Along the Garden Route they wake people up in the morning with their distinctive “oop-oop-oop” calls. In flight hoopoes look like gigantic orange and black butterflies because the birds nearly close the wings upon themselves during one wing stroke, as butterflies sometimes do.
Where does the hoopoe fit into the grand scheme of bird life?
It’s the only living member of its family Upupidae. The scientific name for the southern African subspecies is Upupaepopsafricana. Its nearest relatives are the hornbills. Hoopoes occur as far north in the northern hemisphere as Great Britain and as far south in the southern hemisphere as the Cape of Good Hope. The northern populations are seasonal visitors and occasional breeders. The International Union for the Conservation of Nature’s (IUCN) Red List classes them as species of “least concern”.

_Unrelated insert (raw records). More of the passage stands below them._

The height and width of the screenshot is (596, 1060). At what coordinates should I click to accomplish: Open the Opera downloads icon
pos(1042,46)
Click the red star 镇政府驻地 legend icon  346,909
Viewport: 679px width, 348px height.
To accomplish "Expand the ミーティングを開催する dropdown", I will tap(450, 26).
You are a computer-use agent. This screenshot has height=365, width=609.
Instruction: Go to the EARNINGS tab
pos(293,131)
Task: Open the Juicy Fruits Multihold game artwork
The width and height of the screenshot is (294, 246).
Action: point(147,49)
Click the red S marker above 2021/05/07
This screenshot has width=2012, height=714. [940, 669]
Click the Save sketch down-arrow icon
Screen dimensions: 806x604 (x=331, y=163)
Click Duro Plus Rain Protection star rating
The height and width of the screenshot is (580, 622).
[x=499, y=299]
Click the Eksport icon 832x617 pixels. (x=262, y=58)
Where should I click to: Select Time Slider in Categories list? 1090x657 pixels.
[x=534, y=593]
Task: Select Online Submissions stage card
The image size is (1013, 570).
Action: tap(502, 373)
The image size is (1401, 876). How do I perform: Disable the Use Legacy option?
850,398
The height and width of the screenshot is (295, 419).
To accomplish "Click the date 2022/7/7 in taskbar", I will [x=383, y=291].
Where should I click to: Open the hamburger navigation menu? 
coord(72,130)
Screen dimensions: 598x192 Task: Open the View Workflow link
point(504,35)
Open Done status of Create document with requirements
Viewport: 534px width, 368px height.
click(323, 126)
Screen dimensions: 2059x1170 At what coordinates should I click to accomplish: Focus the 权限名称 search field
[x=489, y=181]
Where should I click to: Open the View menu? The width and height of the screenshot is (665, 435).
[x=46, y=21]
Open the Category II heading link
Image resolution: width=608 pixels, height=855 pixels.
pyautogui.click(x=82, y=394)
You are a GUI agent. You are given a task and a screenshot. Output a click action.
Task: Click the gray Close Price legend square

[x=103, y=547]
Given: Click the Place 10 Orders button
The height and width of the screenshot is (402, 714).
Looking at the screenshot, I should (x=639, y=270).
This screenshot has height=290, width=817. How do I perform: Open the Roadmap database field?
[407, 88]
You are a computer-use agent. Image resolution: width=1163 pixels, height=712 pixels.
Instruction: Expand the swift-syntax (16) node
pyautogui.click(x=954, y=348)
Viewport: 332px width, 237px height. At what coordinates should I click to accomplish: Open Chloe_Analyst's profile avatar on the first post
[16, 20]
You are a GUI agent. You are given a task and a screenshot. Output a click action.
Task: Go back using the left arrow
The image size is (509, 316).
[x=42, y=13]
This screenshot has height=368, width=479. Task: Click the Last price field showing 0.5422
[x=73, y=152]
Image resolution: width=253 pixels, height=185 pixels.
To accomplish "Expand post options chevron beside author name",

The hoopoe can thrive in gardens and orchards of South Africa and in the Himalayas of India. The body length is from 26 to 32 centimeters and adult
birds weigh anywhere from 47 to 89 grams.That beak is adapted for opening while the bird is foraging in the soil. It uses strong muscles in the jaw for prying loose large insects. The South African hoopoe is a pinkish orange and has black tips on the crest.
It likes to “sunbathe” on the ground, spreading its wings and then tilting its head back. The bird looks for all the world like it is ill or hurt when it is sunbathing. The average lifespan of a hoopoe is approximately nine years. The adults do not mate for life, although a hoopoe’s mate is its constant companion.
Hoopoes nest in holes in trees, in cliffs and in openings in walls. The nest is lined with feathers, wool and soft vegetation. They lay from four to seven greenish or yellowish eggs. The mother and babies possess a gland on the dorsal end of their bodies that can squirt a stream of very foul material right into the face of a cat or a raptor. The secretions cease when the fledglings leave the nest.
Yes, the hoopoe is an odd bird indeed and its song announces spring!